Dec 24, 2012

The Gay South Pacific


I identified India and Australia as "good places" from tv, but the Pacific came from books, which imagined a vast ocean studded by islands, some uninhabited, some inhabited by cannibals and headhunters, some inhabited by muscular men who wore only loincloths and fell in love with each other.

Robinson Crusoe (1719), by Daniel Defoe, about a a man who is shipwrecked (actually off the coast of Brazil) and lives for many years with his native companion, Friday.  The subtext is obvious.

I had three or four juvenile versions.  My favorite was full of beefcake illustrations by N.C. Wyeth.  The only movie versions during my childhood were Robinson Crusoe on Mars (1964), which transports them into space, and Robby (1968), which makes them about ten years old.  And nude.

Call it Courage (1940), by Armstrong Sperry, about a boy named Mafatu (played by Evan Temarii in the 1973 movie), who is afraid of the sea, so he sets out on his own in an outrigger canoe, get shipwrecked, fights cannibals, and returns home a man.

No gay subtext, but the boy was bronze and hard-bodied, a perfect fantasy boyfriend for a preteen.


Kon-Tiki and The Ra Expeditions by Thor Heyerdahl.

Island Boy, by Robert R. Harry (1957), about another bronze, hard-bodied boy who grows up to be king, without falling in love with any girls along the way.

There were some tv shows and movies, too: Gilligan's Island, where Gilligan and the Skipper share hammocks; Danger Island, where Jan-Michael Vincent met his first boyfriends; Jules Verne's Mysterious Island; South Pacific where beefy men hang all over each other while ironically singing "There's nothing like a dame."

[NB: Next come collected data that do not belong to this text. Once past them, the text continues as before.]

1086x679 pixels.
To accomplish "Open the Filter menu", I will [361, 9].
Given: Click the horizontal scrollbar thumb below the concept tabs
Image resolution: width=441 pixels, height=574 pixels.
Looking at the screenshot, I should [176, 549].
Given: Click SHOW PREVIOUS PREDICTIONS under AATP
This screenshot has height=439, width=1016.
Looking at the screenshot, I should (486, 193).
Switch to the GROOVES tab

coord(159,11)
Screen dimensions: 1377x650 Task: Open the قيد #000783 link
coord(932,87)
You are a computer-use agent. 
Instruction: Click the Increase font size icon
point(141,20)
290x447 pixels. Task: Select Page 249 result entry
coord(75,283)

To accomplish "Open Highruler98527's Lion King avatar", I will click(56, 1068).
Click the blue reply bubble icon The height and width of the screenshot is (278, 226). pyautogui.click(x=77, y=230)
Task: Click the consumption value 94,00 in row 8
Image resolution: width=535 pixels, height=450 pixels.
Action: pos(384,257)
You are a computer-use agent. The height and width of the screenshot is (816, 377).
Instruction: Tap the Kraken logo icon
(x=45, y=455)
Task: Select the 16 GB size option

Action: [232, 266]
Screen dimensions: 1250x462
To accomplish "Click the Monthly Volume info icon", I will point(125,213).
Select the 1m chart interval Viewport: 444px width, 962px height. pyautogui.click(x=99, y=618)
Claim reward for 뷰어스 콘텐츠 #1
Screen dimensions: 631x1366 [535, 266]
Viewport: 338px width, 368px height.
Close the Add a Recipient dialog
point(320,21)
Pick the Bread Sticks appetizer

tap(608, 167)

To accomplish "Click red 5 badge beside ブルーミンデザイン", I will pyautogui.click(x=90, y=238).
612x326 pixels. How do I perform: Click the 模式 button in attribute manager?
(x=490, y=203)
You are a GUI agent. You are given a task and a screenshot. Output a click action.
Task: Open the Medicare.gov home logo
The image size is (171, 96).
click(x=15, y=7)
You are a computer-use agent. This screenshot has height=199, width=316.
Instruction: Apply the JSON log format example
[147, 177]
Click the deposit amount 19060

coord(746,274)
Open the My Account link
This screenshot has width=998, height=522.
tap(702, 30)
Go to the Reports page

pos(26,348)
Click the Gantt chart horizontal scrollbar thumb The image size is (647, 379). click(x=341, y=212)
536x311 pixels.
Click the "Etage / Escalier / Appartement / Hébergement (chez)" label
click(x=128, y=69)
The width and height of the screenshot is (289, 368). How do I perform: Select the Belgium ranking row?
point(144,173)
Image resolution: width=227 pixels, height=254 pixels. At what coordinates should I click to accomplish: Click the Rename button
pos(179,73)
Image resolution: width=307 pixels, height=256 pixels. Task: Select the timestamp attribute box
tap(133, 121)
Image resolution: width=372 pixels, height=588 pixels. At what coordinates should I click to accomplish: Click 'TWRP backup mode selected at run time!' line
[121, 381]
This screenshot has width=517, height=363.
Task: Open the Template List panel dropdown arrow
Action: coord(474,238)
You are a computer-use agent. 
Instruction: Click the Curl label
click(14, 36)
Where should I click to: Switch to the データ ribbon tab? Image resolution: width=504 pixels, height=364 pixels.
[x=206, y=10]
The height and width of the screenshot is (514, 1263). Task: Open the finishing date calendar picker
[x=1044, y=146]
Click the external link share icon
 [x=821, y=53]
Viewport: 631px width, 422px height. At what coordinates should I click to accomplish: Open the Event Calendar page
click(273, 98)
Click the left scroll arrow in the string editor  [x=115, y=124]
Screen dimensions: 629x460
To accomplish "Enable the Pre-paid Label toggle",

Not a lot of toys, but I did manage to find this hula boy bobbler that sat by my bedside.  He didn't look Hawaiian, but he had six-pack abs and a nice chest.














In college I read Moby-Dick, by Herman Melville (1851), about an American whaler named Ishmael who finds a bond deeper than marriage  with the gigantic, muscular  "savage" Polynesian, Queequeg.  The professor neglected to mention the gay subtext, but I found it.

And after I moved to Los Angeles, I found this edition of Cruising the South Seas (1987), a collection originally published by gay author Charles Warren Stoddard in 1905. They were remarkably open for 1905, and even for 1987, touching expressions of love between Europeans and Polynesians.











1 comment:

  1. Strangely, it took me forever to associate the name Robinson with being marooned. Didn't help much that another Robinson family was more like the Odyssey. (Space stories are more like the Odyssey than like Robinson Crusoe.)

    Special Delivery was a big reason, having the Swiss Family Robinson and Lost in Space. No Robinson Crusoe, though I did see Gilligan reruns referencing the granddaddy of the genre in the theme song.

    It would be years before I'd heard of planetary romance, a related genre about how humanity (by which the writers meant white dudes) is so adaptable as to be the absolute best at surviving any environment.

    I relished Lord of the Flies for showing the whole genre how things would really go if you knew nothing of survival.